Although we still continue to utilize the indirect, atlas-derived method for Vim localization, we believe that DTI has facilitated treatment of essential tremor patients by potentially avoiding instances of inadequate or non-durable symptom relief. Anecdotally, we have found that direct DRT targeting has allowed for rapid adjustment of the ablation site in instances when there is an inadequate response at the indirect coordinates. In other cases when tremor relief is quickly achieved, DRT visualization has provided guidance on the direction in which to extend the ablation zone to ensure a long-lasting response (e.g. avoid stunning of the tremor-abating target). In this way, DTI information may potentially serve as a tool to guide creation of the ablation zone in MRgFUS.
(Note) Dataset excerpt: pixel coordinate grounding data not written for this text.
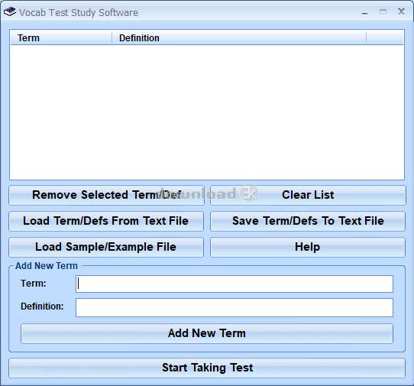Image resolution: width=414 pixels, height=386 pixels.
Task: Minimize the Vocab Test Study window
Action: [x=364, y=13]
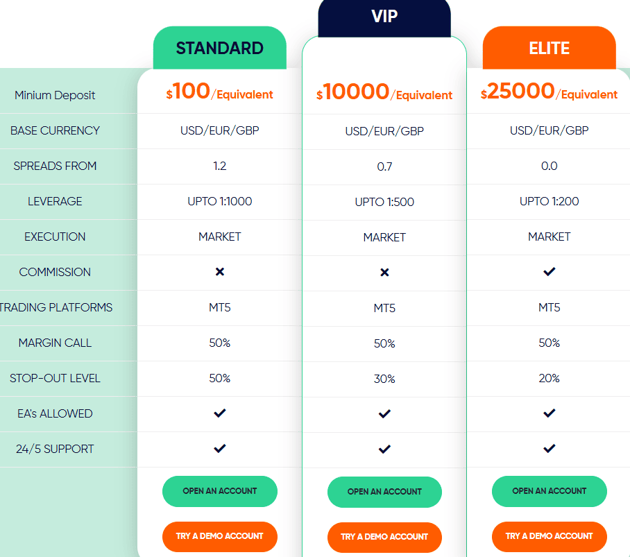Select the ELITE plan header tab
630x557 pixels.
549,48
Similar to prior investigations of DTI targeting of DBS for essential tremor, we found that the DRT is often located near, but does not precisely coincide with, the coordinates derived from the indirect, atlas-based targeting method. This is presumably due to anatomical variation in individual patients, such as an enlarged third ventricle, which may confound the indirect method.6 Furthermore, although a majority (<50%) of the DRT in the axial mid-commissural plane was covered by the 24-hour lesion in our cohort, there was substantial variation in tract coverage between the individual patients. We believe the uniformly good clinical responses noted in our cohort, despite this variation in DRT coverage, may be explained by several factors. These include the lower spatial resolution of DTI compared to conventional MRI, as well as small inherent errors in registration of the pre and postoperative MRI, which may lead to some inaccuracy in depiction of the location of the tract. Furthermore, it is also possible that the true tremor-reducing target comprises only a portion of the DRT at the mid-commissural level. Finally, in some cases the true tremor-reducing target may have been in the periphery of the 24-hour lesion, with the observed clinical response resulting from stunning of this region. However, the durable treatment responses observed in our cohort argue against this possibility.
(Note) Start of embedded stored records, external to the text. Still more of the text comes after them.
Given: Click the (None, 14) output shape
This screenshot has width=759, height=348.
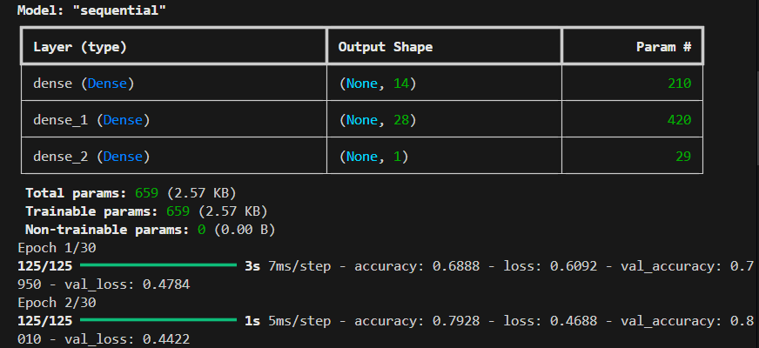Looking at the screenshot, I should point(378,84).
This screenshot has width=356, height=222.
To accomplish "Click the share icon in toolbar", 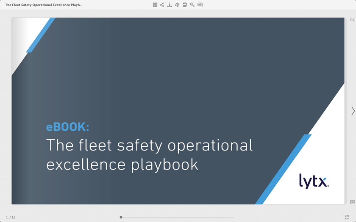I will coord(162,5).
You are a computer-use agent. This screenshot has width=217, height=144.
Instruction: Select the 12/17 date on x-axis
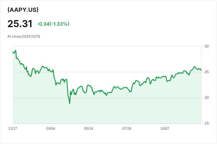point(13,129)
A prior study of four patients also used DTI DRT targeting for MRgFUS ablation for essential tremor, and reported improvement in symptoms to correlate with successful interruption of DRT on postoperative DTI imaging.28 However, in that report the authors simply referenced a 3D display of the tractography imaging during the procedure for target localization, as opposed to the direct overlaying of tracts onto thin section T2WI imported into the InSightec ablation system, as performed in our study. Furthermore, as the authors were not fusing tractography to post-ablation T2 imaging, they were unable quantitatively to evaluate the percentage of DRT that was included in the final ablation lesion. Instead, they evaluated tract ablation by performing tractography of the targeted DRT one day post-treatment. In these instances, they were unable to re-demonstrate the tract, which they suggested indicated successful ablation. However, we are skeptical of this conclusion given the amount of edema that is typically seen at the treatment site acutely following ablation, which may also interfere with successful fiber tracking.
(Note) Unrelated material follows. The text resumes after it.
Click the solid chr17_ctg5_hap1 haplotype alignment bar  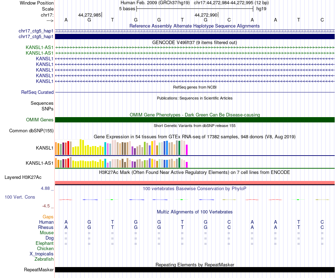tap(195, 37)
The current study suffers from several limitations, including its small size, retrospective nature, and lack of a control group. Our results will therefore need to be validated in a larger cohort of patients and ideally compared to controls in which DTI imaging is not utilized for Vim targeting. Despite these limitations, we believe that our findings support further investigation of the use of DTI localization of the DRT during focused ultrasound treatment of essential tremor.

Conclusion

Our pilot study suggests that direct intraprocedure targeting of the DRT using DTI fused to T2WI may help to facilitate MRgFUS ablation performed for the treatment of medically refractory essential tremor. However, the approach needs to be validated in a larger cohort of patients.

Funding

The authors received no financial support for the research, authorship, and/or publication of this article.

Conflict of interest

The authors declared no potential conflicts of interest with respect to the research, authorship, and/or publication of this article.